▶ [Instructions for the task]:
Copy out word for word the lines starting with the one containing "750x429 pixels." and going on through the one containing "coord(425,67)", both included.

▶ [Data rows]:
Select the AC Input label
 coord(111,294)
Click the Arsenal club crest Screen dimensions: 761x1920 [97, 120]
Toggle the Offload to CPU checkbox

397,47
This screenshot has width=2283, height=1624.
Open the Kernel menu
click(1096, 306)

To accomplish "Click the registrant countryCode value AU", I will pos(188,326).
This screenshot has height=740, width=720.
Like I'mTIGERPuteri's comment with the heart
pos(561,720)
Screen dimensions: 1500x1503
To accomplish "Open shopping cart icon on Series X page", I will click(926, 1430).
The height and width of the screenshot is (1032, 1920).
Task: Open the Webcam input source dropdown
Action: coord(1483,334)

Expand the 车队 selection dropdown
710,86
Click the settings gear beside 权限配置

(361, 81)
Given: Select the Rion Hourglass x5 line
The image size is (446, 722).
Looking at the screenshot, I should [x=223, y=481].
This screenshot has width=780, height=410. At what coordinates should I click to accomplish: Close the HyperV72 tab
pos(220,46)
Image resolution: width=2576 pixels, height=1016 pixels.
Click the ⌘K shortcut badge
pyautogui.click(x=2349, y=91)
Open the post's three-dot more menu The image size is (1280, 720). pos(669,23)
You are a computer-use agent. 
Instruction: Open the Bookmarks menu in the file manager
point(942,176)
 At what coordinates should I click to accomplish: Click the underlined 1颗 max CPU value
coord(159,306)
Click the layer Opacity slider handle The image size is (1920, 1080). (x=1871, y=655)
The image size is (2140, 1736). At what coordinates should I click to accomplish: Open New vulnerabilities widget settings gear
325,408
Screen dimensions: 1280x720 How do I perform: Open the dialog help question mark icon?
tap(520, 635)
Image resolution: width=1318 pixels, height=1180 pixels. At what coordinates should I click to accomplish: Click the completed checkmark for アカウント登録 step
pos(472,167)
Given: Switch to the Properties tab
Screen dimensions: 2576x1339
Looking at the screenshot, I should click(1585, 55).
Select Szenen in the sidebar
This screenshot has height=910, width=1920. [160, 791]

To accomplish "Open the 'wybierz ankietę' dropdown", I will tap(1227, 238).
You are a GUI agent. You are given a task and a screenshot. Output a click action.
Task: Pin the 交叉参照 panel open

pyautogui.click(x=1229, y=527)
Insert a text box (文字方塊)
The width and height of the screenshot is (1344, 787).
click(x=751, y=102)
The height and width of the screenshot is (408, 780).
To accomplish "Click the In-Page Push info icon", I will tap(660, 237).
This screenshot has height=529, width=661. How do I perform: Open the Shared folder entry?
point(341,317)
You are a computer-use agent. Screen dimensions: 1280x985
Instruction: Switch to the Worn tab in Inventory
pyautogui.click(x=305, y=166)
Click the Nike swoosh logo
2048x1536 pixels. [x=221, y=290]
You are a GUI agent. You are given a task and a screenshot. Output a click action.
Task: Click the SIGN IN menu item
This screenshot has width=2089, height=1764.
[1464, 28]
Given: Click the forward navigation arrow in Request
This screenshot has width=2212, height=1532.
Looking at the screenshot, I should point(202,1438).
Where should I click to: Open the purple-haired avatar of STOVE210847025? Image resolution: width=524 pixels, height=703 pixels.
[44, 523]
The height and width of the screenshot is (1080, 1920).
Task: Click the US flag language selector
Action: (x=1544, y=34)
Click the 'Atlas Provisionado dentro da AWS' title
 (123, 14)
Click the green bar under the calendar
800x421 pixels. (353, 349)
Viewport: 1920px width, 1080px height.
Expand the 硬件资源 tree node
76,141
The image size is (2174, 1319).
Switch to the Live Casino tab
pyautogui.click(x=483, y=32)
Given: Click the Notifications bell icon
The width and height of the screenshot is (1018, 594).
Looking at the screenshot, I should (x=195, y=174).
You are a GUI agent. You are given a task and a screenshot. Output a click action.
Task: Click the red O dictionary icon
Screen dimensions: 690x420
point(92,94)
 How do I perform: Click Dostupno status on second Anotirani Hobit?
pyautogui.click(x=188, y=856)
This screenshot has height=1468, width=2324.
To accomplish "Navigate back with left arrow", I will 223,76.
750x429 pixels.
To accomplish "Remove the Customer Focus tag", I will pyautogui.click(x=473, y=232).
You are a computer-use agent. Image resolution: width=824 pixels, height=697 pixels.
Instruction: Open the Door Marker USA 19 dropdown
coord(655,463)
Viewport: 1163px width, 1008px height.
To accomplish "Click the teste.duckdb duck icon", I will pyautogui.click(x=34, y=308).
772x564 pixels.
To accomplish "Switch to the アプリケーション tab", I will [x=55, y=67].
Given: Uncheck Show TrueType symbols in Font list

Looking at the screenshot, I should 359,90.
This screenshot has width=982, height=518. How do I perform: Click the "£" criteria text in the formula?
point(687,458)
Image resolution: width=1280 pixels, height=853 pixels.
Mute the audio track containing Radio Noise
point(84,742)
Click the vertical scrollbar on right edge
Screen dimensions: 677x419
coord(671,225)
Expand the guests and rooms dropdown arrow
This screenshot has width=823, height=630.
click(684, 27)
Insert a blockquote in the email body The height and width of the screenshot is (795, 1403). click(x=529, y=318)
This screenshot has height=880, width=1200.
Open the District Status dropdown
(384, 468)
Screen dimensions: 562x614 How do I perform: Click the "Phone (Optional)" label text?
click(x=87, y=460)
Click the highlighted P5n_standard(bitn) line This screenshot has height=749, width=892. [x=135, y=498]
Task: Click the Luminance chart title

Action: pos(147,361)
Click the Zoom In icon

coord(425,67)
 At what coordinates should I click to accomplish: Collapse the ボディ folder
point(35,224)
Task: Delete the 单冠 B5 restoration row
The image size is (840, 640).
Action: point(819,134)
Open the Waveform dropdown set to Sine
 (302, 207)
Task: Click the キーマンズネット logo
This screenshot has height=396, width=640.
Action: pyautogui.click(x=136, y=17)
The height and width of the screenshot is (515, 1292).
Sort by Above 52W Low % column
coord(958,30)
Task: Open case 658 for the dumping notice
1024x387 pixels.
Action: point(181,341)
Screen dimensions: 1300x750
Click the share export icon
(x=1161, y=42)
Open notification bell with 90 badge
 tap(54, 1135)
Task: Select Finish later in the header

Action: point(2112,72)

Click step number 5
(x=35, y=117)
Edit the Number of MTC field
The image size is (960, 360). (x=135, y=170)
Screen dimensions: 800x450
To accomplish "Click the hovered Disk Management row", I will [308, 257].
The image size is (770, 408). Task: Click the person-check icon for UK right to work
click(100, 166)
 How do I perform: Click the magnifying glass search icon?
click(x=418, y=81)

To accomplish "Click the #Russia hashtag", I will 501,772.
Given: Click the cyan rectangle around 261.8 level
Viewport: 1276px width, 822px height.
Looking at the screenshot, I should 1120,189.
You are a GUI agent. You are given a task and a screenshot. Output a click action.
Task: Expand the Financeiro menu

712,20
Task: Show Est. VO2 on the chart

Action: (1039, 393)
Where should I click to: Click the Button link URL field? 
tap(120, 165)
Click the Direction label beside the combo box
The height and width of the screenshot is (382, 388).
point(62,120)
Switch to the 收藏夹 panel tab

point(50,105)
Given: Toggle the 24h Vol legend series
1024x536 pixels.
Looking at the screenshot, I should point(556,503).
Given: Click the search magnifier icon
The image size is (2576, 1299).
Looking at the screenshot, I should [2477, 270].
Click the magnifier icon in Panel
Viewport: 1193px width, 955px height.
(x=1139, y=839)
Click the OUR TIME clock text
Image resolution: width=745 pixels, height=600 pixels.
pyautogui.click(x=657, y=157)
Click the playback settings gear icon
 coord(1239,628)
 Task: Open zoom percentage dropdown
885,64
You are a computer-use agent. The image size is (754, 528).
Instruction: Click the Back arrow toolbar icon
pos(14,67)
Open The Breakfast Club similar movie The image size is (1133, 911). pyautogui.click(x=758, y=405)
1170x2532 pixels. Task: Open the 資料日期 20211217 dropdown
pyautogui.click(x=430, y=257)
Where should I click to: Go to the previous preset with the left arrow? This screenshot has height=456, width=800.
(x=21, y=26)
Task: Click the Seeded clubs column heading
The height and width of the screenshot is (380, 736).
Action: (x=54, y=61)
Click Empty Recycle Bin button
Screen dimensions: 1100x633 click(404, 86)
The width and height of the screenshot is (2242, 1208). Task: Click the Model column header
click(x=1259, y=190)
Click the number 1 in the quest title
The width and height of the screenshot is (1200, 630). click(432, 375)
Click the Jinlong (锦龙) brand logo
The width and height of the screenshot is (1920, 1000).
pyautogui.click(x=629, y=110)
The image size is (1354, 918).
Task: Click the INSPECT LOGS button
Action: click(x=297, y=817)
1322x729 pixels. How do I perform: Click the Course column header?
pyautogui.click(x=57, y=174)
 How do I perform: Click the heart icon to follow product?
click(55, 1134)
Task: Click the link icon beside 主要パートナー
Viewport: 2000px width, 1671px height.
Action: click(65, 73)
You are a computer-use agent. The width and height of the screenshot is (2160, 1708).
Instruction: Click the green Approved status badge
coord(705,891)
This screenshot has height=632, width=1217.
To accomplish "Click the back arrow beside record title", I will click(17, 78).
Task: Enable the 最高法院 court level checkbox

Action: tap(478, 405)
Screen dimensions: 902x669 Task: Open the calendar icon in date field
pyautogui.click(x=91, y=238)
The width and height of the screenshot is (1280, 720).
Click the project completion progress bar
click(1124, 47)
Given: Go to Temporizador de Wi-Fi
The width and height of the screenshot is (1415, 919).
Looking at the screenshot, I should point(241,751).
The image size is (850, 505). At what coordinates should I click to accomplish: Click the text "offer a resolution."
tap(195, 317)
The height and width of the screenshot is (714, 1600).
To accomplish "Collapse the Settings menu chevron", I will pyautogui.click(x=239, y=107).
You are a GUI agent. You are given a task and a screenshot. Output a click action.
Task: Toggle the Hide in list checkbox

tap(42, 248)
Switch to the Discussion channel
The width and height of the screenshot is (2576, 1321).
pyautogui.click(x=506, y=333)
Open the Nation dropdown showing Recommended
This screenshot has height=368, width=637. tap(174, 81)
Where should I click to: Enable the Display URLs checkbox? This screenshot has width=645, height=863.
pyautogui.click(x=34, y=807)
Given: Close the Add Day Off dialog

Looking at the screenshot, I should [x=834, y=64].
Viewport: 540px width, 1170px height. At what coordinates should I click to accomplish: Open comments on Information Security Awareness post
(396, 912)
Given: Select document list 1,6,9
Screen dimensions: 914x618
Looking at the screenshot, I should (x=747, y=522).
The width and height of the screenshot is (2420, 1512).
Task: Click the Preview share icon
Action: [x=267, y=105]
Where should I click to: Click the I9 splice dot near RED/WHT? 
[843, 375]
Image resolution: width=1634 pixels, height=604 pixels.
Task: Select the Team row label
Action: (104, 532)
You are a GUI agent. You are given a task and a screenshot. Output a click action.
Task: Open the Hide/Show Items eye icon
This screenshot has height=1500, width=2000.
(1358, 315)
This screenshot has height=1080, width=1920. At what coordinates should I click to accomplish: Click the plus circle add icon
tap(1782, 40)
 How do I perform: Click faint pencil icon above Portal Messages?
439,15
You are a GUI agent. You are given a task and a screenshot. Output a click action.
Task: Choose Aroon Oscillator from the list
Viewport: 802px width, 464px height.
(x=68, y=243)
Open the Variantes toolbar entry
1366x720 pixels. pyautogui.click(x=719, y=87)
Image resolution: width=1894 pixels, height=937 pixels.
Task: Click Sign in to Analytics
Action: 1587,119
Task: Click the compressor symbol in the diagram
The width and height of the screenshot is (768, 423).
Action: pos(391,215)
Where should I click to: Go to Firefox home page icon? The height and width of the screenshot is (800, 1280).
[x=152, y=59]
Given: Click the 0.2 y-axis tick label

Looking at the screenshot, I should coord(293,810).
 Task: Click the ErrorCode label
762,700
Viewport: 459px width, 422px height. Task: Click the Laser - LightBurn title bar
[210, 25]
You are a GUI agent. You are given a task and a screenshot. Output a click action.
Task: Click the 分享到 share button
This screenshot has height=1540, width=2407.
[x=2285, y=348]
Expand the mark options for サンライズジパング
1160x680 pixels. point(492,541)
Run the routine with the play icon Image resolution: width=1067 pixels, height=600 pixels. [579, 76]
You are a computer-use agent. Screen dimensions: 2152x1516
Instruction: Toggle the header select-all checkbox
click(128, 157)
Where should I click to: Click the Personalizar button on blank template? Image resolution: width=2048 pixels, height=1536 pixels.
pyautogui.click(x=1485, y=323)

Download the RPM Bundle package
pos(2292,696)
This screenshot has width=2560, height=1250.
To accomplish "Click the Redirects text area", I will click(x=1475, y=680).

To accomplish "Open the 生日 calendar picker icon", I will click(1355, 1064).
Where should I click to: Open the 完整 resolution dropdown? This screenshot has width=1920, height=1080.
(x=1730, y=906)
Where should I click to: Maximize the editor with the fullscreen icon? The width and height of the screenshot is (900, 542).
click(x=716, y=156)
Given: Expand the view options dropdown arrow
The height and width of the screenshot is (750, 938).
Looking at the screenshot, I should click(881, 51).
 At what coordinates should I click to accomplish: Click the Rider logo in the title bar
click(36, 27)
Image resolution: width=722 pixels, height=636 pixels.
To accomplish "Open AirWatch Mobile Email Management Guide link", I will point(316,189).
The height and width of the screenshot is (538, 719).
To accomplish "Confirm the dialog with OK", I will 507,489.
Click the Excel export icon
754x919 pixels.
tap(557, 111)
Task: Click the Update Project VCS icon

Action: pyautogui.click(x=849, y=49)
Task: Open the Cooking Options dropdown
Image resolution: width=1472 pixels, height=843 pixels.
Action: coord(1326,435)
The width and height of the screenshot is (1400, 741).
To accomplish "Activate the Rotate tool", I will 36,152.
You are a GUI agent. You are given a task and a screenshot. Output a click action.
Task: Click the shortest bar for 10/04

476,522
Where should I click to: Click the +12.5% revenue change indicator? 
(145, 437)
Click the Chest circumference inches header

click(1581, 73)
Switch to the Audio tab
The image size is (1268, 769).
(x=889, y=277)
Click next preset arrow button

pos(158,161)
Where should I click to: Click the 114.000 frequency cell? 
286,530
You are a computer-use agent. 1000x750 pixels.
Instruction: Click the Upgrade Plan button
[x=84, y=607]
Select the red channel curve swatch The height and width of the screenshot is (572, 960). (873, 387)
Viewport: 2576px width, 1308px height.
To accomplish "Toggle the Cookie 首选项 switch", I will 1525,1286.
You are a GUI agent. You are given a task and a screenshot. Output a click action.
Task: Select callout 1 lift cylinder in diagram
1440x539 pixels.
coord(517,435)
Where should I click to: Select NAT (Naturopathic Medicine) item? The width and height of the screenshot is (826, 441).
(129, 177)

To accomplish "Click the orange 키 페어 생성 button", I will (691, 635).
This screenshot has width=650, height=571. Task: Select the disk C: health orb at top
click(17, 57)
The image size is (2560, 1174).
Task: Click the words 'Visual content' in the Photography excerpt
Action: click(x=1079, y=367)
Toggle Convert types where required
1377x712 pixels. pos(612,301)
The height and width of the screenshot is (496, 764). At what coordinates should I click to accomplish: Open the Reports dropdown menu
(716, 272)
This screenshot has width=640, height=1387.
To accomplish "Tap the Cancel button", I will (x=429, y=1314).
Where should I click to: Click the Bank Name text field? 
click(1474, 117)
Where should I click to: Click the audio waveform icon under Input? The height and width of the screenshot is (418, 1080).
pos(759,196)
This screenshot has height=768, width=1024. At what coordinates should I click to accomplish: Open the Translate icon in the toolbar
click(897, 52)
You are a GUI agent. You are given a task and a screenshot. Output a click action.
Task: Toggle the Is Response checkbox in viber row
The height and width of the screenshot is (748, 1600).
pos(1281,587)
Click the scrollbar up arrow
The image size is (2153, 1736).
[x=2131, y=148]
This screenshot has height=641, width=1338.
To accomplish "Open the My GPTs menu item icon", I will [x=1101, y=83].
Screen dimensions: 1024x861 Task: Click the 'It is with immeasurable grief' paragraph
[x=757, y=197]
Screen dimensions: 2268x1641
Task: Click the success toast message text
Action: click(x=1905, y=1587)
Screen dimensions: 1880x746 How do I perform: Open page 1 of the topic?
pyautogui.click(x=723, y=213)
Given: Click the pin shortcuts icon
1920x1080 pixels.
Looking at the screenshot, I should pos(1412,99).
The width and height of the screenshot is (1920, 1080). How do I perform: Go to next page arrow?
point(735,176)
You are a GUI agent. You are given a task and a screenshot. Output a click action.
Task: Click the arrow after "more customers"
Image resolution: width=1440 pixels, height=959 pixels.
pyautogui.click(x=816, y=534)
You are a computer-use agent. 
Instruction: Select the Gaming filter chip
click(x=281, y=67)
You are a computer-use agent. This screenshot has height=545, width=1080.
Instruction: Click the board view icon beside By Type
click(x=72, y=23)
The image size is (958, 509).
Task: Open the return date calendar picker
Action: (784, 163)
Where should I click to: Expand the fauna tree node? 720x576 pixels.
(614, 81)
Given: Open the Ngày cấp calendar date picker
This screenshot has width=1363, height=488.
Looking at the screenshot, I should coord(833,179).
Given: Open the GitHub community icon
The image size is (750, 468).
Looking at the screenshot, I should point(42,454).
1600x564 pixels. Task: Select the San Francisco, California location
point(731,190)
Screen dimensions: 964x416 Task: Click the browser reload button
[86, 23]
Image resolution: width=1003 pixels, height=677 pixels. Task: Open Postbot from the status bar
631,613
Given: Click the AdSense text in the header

▶ [The answer]:
750x429 pixels.
To accomplish "Remove the Customer Focus tag", I will pyautogui.click(x=473, y=232).
You are a computer-use agent. Image resolution: width=824 pixels, height=697 pixels.
Instruction: Open the Door Marker USA 19 dropdown
coord(655,463)
Viewport: 1163px width, 1008px height.
To accomplish "Click the teste.duckdb duck icon", I will pyautogui.click(x=34, y=308).
772x564 pixels.
To accomplish "Switch to the アプリケーション tab", I will [x=55, y=67].
Given: Uncheck Show TrueType symbols in Font list

Looking at the screenshot, I should 359,90.
This screenshot has width=982, height=518. How do I perform: Click the "£" criteria text in the formula?
point(687,458)
Image resolution: width=1280 pixels, height=853 pixels.
Mute the audio track containing Radio Noise
point(84,742)
Click the vertical scrollbar on right edge
Screen dimensions: 677x419
coord(671,225)
Expand the guests and rooms dropdown arrow
This screenshot has width=823, height=630.
click(684, 27)
Insert a blockquote in the email body The height and width of the screenshot is (795, 1403). click(x=529, y=318)
This screenshot has height=880, width=1200.
Open the District Status dropdown
(384, 468)
Screen dimensions: 562x614 How do I perform: Click the "Phone (Optional)" label text?
click(x=87, y=460)
Click the highlighted P5n_standard(bitn) line This screenshot has height=749, width=892. [x=135, y=498]
Task: Click the Luminance chart title

Action: pos(147,361)
Click the Zoom In icon

coord(425,67)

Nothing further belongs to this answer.